I cock my head, picturing an empty auditorium. Greg dressed like the apostle Peter. A single person in the audience, clapping loudly after every song. My best friend. “You really care about Greg.”

“Yes,” he says like he’s talking to a child, “I care about my brother.”

“It’s not a given, you know.”

“Do you not care about your siblings? Or do your siblings not care about you?”

I shrug, remembering my phone calls with them this morning after they didn’t bother answering the phone last night. Lucas picked up half-asleep. Not only didn’t he recognize my voice, he also asked, Elsie who? “I don’t think they are fully aware that I exist in a corporeal form,” I murmur, almost thinking out loud. I regret it instantly, because Jack nods in a way that has me wondering if he’s filing away the information. Future ammo?

“I’m sorry your brothers are assholes.” He sounds surprisingly sincere. “But given your history with lies, you can’t blame me for being concerned about mine.”

“You didn’t know that I was lying when we first met.”

“No, I didn’t.” Jack’s expression sharpens. He straightens and leans forward, elbows on his desk. The entire room shifts and thickens with tension. “I did know, however, that there is something about you. That you tirelessly study people. Figure out who they are, what they want, and then mold yourself into whatever shape you think will fit them. I’ve seen you play half a dozen different roles for half a dozen different situations, switching personalities like you’re channel surfing, and I still have no idea who you are. So I think it’s within my right to be concerned for my brother. And I think it’s within my right to be curious about you.”

I freeze.

Did he just—

He didn’t. He doesn’t know me. I must have misheard. Misinterpreted. Misunderstood. Mis—fuck.

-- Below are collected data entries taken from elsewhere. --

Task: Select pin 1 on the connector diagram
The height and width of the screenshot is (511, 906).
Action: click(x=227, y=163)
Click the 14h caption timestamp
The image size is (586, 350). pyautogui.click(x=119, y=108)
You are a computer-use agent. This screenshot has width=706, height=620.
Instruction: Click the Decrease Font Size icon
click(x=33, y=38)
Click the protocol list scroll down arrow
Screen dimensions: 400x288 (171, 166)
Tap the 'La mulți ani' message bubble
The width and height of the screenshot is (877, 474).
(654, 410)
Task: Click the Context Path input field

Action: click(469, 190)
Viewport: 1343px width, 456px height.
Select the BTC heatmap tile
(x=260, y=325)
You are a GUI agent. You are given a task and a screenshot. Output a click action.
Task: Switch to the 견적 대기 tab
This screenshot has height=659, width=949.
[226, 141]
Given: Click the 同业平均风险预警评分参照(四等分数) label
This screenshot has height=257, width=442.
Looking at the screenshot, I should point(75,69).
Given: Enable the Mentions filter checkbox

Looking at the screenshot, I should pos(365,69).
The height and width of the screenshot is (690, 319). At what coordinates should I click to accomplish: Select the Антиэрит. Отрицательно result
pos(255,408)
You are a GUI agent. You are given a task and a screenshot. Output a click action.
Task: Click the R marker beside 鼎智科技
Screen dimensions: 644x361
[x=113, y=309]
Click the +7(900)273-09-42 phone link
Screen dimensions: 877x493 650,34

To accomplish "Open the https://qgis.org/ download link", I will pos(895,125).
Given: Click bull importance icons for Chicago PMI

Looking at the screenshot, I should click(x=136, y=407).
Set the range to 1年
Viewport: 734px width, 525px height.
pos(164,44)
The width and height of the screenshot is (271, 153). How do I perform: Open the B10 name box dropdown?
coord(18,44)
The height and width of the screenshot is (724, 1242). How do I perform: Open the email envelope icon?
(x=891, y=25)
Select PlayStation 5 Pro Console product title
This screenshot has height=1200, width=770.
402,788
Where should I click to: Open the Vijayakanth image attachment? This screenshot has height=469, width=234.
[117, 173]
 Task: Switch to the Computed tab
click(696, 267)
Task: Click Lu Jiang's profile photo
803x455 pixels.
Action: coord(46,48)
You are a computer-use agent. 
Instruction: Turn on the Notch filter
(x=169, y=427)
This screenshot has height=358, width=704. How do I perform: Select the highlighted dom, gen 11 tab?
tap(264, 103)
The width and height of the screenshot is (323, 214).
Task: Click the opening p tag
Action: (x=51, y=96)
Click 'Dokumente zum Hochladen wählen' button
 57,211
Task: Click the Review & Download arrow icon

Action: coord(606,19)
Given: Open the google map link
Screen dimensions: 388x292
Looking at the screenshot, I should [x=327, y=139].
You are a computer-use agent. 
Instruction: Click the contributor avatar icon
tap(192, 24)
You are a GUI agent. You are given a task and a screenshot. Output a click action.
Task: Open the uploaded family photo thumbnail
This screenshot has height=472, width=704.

“I—” My hands tremble, and I slide them between my thighs and chair, like a child. I feel bare. Head spinning, I blurt out, “I don’t know what you—”

The phone rings. Jacks lifts one finger to signal me to wait and picks up. “Smith-Turner. Hi, Sasha. Yes. She’s here. She was just about to . . . Ah. I see. Yeah. No problem. I can take care of it.” I’m too shaken by what he just said—mold yourself into whatever shape you think will fit—to eavesdrop. Which makes it all the more stupefying when Jack says, “Volkov’s in the middle of something and cannot give you a tour of the department.” The faint, crooked smile reappears. “But don’t worry, Elsie. I’m happy to take over.”